La prolongation de la Transition n'est pas un sujet nouveau. On se souvient que des Burkinabè de l'étranger avaient émis cette idée afin de leur permettre de voter. Leur participation au vote supposait que la Commission électorale nationale indépendante (CENI) puisse les enrôler alors que le temps imparti à la CENI était relativement court. Là-dessus, le Président de la Transition, Michel Kafando, avait tranché: cette élection ne sera pas reportée et les Burkinabè de l'étranger n'y participeraient pas.
Voilà qu'au moment où la CENI s'attelle à boucler la révision exceptionnelle du fichier électoral le débat refait surface. Cette fois-ci, il a été posé par des gens aux premières loges de cette Transition, ou qui se jouent les conseillers occultes. Des gens qui ont tout fait pour gagner la bataille médiatique leur faisant passer pour les héros de l'insurrection. Leur opinion semble, selon certaines indiscrétions, avoir un écho favorable au côté du ministère de l'Administration. Le Premier ministre, Issac Zida, et surtout le Président de la Transition, Michel Kafando, se laisseront-ils faire?
A ceux qui souhaitent voir la prolongation de la Transition à cause de l'opération «mains proches», nous leur rappelons que l'Etat est une continuité. C'est au nom de cette continuité que les autorités de la Transition se sont basées sur les rapports des institutions de veille et de contrôle, produits avant leur entrée en fonction, pour engager leur fameuse opération. Les différentes institutions et structures de contrôle et de veille comme la Cour des comptes, l'Autorité supérieure de contrôle d'Etat (ASCE), la Commission parlementaire sur les marchés publics, les inspections techniques (finances, budget, trésor, douane, impôt) ont été mis en place sous Blaise Compaoré. Elles ont produit des rapports révélant des malversations et irrégularités de gestion d'anciens ministres, anciens Directeurs généreux, maires, etc. sous Compaoré. Ceux-ci sont poursuivis dans le cadre de l'opération «mains propres» sur la base des rapports des institutions et structures au nom de la continuité de l'Etat.
Si certains rapports lui ont été remis et rendus publics (cour des comptes, ASCE), ce n'est pas le cas d'autres (inspections techniques). Ce qui signifie que la Transition n'est pas l'auteur des rapports incriminant la gestion de l'ancien régime. On peut même dire que Compaoré a coupé le fouet pour la Transition qui l'utilise pour chicoter ses anciens collaborateurs.

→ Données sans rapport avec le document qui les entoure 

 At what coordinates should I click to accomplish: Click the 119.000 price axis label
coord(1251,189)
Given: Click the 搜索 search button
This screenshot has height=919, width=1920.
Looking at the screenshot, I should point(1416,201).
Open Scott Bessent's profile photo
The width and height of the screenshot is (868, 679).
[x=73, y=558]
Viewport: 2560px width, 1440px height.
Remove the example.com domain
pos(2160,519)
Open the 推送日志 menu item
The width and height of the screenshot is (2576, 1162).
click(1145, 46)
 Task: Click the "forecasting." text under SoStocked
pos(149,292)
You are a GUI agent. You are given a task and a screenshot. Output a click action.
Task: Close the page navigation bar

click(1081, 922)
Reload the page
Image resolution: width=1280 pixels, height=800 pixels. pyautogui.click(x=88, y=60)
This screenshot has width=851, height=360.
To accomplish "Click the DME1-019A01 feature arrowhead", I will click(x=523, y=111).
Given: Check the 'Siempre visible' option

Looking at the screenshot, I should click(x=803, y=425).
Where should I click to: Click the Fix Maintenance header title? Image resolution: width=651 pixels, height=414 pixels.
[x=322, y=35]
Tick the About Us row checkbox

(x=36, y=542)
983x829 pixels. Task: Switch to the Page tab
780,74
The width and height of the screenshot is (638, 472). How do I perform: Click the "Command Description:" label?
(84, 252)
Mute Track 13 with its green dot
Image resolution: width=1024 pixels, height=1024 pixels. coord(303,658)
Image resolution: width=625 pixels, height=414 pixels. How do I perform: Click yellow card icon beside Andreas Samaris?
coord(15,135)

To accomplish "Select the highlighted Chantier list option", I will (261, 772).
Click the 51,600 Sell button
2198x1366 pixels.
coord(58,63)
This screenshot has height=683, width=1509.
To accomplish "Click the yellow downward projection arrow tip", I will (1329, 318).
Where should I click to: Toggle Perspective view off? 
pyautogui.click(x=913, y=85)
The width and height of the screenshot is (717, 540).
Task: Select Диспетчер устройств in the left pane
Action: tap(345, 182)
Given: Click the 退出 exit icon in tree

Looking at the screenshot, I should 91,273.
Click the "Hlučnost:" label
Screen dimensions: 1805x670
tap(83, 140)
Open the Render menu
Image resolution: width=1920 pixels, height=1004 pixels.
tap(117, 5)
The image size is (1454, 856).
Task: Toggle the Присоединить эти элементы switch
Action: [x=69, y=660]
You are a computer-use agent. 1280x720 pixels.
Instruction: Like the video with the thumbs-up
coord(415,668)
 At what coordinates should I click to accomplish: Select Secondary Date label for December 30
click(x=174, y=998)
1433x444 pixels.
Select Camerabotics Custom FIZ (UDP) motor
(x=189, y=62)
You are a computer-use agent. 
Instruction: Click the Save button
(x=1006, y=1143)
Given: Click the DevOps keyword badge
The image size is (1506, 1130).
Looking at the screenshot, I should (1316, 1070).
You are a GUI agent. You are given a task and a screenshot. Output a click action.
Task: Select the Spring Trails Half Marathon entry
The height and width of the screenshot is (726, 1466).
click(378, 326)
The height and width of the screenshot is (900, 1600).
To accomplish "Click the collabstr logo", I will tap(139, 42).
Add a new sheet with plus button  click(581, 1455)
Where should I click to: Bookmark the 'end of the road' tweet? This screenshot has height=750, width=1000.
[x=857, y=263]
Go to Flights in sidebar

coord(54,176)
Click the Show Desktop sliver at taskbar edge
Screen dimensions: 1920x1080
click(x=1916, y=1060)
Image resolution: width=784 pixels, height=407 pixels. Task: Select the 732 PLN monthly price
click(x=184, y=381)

Au lieu de perdre leur énergie dans des choses inutiles, les autorités de la Transition devaient au moins songer à produire des résultats en matière de bonne gouvernance. Qu'elles communiquent sur le nombre de rapports d'inspections produits. Que la justice évalue sa contribution à la lutte contre la mal-gouvernance sous cette Transition.
Rien que sur la base des dénonciations des médias, le ministère de la Justice et son parquet sont en mesure d'engager des poursuites judiciaires. A croire que les états généraux de la Justice, qui ont coûté 400 millions de francs CFA, n'ont permis qu'à des participants d'empocher juste des perdiems.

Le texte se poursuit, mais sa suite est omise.